コメディ・ライト小説 ※倉庫ログ
- Re: Multiplex Cross Point オリキャラ募集中 ( No.172 )
- 日時: 2010/05/22 17:09
- 名前: Faker (ID: x2W/Uq33)
【楽園】の名を冠する廃ビルの地下。
寂れ、一切の光が無い地下に、一人の少女が居を構えていた。
小柄で童顔、床に着きそうな暗い灰色の髪。
フリル、リボンの付いたパジャマを連想させるロングワンピースの上に、丈の長い薄紫のカーディガンを羽織る少女。
歴史と埃にまみれた少女、マミヤ・メグカ。
【荒廃せし失楽園】のメンバーだが、メンバーの一部のみしか彼女の存在を知らない。
普段から地下の古ぼけた部屋に籠もり、大量のアネモネの花に囲まれ、蔵書と共に日々を過ごしている。
普段なら、本を読んで一日が終わるはずだった。
そう、普段なら。
「おい、マミヤ!!」
乱暴に古びた部屋の木製扉が叩かれる。
乱雑なノックね、と鬱蒼しそうに呟き、彼女は本を手にしたまま指をパチンと鳴らす。
直後、バンッと勢い良く扉が内側に開き、うわッ、と驚愕の声を上げて亜麻色の髪の少女が部屋に転げ入って来た。
「何か用かしら、椛」
「用があるから来たんだ。…あと、普通に扉を開けられるように結界魔術を解いておけ」
「最近は物騒なのよ。結界は護身用。家を留守にする時、玄関扉に施錠するのと同じよ」
減らず口め、と吐き捨てる椛に、マミヤは興味が無さそうに本に目を通す。
だが、椛がマミヤの態度に怒る事は無い。
彼女を【荒廃せし失楽園】にスカウトした時から分かっていた事だ。
「本題に入るが構わんな」
「ええ、どうぞ」
「単刀直入に言う。───────────【ゼロの術式】に関しての情報を貰おう」
マミヤ・メグカは椛の言葉に、ピクリと反応する。
そして、静かに笑みを浮かべた。
「【ゼロの術式】…、ね」
と、彼女は静かに呟き、持っていた本をパタンと閉じた。
彼女は、【荒廃せし失楽園】の中で錆螺 唄に匹敵する情報量を持つ人物だ。
錆螺 唄が現在進行形の情報取得を得意とするなら、彼女は昔から存在し、歴史の中に消えた情報を多く手にしている。

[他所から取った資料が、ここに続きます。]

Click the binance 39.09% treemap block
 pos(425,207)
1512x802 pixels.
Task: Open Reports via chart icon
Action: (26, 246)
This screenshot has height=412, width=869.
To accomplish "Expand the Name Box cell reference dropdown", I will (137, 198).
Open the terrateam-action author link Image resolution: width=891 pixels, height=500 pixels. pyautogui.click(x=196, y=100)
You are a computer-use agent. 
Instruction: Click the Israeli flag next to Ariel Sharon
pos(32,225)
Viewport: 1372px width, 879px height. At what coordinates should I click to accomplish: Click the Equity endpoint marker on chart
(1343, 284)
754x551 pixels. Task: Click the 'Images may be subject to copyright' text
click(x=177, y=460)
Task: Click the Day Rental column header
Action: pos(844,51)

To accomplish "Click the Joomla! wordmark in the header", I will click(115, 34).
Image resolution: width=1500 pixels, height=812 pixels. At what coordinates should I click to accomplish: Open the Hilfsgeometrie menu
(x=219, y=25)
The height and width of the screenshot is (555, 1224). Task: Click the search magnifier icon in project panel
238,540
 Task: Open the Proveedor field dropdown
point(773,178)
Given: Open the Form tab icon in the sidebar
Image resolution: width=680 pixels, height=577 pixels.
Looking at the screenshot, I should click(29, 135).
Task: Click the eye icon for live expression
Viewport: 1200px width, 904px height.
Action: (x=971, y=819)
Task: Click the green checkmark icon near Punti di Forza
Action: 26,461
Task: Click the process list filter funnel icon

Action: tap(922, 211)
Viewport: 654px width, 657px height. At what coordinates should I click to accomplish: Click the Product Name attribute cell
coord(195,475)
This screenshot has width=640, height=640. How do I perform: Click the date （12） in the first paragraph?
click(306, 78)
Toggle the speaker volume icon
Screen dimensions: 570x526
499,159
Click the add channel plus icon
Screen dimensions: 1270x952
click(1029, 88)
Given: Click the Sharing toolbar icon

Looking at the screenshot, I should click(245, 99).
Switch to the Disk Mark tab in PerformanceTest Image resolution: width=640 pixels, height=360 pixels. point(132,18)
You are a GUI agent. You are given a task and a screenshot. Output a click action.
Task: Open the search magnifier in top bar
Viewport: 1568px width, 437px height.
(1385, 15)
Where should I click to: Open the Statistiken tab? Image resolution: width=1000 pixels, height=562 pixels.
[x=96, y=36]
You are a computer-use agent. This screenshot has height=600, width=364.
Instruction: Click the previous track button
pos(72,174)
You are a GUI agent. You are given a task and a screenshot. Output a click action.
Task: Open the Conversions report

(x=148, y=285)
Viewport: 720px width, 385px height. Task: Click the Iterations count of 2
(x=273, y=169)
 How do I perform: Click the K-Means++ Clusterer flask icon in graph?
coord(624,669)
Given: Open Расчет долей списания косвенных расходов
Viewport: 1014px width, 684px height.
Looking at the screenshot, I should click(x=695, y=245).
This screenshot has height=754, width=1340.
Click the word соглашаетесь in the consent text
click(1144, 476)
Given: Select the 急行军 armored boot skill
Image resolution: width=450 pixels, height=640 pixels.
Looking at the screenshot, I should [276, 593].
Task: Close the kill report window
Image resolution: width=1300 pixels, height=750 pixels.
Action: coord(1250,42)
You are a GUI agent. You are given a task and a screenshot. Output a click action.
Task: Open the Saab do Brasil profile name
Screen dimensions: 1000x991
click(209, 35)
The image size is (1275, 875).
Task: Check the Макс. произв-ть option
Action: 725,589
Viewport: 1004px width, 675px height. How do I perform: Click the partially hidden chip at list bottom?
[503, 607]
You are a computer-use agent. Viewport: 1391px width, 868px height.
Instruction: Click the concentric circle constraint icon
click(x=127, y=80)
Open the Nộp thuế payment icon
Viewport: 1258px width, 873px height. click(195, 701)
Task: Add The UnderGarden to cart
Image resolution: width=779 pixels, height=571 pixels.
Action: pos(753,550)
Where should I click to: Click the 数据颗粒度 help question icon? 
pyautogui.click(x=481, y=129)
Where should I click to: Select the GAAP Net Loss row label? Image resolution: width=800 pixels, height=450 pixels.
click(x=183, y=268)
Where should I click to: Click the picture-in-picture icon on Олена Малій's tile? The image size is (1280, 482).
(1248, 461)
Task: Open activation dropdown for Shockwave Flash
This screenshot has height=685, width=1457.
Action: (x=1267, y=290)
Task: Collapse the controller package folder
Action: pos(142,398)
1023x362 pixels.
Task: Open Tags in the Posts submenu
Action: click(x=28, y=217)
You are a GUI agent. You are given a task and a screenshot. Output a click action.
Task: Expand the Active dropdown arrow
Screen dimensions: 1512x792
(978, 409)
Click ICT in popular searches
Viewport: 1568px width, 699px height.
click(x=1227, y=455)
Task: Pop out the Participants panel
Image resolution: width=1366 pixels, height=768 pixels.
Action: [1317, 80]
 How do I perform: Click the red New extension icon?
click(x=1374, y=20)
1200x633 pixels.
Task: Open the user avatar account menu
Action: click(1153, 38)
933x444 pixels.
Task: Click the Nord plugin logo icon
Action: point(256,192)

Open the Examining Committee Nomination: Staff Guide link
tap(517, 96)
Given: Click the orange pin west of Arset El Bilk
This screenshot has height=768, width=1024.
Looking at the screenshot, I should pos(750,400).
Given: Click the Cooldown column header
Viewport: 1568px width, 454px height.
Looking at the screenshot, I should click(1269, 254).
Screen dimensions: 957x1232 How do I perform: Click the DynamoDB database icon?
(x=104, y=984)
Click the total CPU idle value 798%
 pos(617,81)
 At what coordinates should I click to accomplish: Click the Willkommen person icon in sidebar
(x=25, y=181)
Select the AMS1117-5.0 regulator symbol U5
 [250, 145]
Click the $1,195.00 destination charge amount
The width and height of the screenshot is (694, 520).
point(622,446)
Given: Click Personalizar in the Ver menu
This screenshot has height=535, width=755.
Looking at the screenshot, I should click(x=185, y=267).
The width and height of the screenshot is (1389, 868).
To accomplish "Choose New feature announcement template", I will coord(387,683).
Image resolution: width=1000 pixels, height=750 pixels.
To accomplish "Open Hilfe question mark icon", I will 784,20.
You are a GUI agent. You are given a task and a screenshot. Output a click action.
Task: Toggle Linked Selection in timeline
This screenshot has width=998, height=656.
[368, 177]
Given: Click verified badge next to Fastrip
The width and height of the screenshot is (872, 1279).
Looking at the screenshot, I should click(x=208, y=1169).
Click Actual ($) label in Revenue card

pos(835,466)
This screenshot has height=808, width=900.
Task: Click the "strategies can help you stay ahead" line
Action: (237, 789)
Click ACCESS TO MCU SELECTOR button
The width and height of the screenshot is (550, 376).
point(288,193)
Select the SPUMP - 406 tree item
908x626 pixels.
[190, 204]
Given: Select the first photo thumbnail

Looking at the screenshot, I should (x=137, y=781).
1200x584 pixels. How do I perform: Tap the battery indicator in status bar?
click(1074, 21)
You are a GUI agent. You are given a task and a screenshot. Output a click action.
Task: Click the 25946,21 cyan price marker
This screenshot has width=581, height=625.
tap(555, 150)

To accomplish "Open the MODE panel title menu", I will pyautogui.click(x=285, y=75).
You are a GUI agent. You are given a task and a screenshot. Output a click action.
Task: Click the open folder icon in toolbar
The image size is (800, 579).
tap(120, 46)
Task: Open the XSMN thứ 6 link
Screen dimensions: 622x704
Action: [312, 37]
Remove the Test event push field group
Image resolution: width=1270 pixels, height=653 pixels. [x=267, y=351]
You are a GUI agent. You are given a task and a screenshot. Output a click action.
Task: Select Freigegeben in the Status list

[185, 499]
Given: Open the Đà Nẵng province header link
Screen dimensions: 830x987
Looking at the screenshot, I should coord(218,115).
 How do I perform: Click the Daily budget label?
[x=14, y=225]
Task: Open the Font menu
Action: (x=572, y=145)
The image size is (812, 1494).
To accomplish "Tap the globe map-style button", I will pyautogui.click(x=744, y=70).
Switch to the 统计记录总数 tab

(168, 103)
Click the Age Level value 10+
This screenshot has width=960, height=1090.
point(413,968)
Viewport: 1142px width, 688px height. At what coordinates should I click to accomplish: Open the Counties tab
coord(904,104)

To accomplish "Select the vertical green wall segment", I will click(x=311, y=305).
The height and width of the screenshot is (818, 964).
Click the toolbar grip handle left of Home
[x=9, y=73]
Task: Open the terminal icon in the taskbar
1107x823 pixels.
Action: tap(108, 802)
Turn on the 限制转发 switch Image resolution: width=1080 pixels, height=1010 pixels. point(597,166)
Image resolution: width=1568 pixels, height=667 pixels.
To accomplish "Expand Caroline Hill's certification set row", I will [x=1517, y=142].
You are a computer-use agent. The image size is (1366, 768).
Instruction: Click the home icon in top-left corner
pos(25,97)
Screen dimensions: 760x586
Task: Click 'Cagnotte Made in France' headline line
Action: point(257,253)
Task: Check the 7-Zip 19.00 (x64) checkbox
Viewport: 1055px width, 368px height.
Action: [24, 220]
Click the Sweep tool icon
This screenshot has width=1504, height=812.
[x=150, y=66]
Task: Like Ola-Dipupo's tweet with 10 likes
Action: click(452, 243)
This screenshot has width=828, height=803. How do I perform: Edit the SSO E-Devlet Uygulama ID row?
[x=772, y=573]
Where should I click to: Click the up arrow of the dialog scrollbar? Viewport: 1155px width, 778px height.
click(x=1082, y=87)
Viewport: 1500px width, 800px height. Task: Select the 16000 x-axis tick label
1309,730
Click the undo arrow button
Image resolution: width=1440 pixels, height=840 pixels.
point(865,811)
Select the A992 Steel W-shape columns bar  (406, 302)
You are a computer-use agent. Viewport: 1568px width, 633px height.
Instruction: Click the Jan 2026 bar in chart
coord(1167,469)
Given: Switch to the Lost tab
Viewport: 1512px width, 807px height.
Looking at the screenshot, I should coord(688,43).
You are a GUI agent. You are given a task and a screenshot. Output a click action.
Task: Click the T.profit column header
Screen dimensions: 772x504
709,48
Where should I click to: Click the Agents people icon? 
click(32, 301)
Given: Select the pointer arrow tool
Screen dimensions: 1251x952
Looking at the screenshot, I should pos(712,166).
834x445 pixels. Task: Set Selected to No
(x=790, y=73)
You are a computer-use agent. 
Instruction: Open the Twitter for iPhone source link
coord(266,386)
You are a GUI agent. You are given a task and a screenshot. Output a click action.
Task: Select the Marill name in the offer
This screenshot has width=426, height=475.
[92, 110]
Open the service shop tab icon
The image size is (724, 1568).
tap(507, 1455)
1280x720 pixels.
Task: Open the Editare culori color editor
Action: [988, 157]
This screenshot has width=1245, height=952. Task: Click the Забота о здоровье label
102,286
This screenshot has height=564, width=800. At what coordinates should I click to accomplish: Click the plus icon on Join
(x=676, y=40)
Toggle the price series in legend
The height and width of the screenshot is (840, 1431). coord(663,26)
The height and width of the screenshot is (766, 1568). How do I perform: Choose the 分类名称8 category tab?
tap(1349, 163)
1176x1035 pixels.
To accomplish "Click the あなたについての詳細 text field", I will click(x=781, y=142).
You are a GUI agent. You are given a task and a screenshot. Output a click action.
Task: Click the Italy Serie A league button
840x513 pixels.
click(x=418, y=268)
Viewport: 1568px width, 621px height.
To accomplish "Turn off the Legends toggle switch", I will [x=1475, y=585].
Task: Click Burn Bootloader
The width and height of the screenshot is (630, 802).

そして、錆螺 唄は今、【ゼロの術式】に関しての情報を集めているが結果は芳しく無い。
故に、【ゼロの術式】が古来より存在し抹消された存在と仮定した椛は、マミヤに問い掛けたのだ。
「その口振りでは知っているようだな」
「ええ。さて、少し長い話になりそうね…」
面倒だ、と言外に示すように溜息を吐いたマミヤは、ゆっくりと口を開き語り始める。
【ゼロの術式】という、カノンの【白色の闇】に関連するであろう魔術を。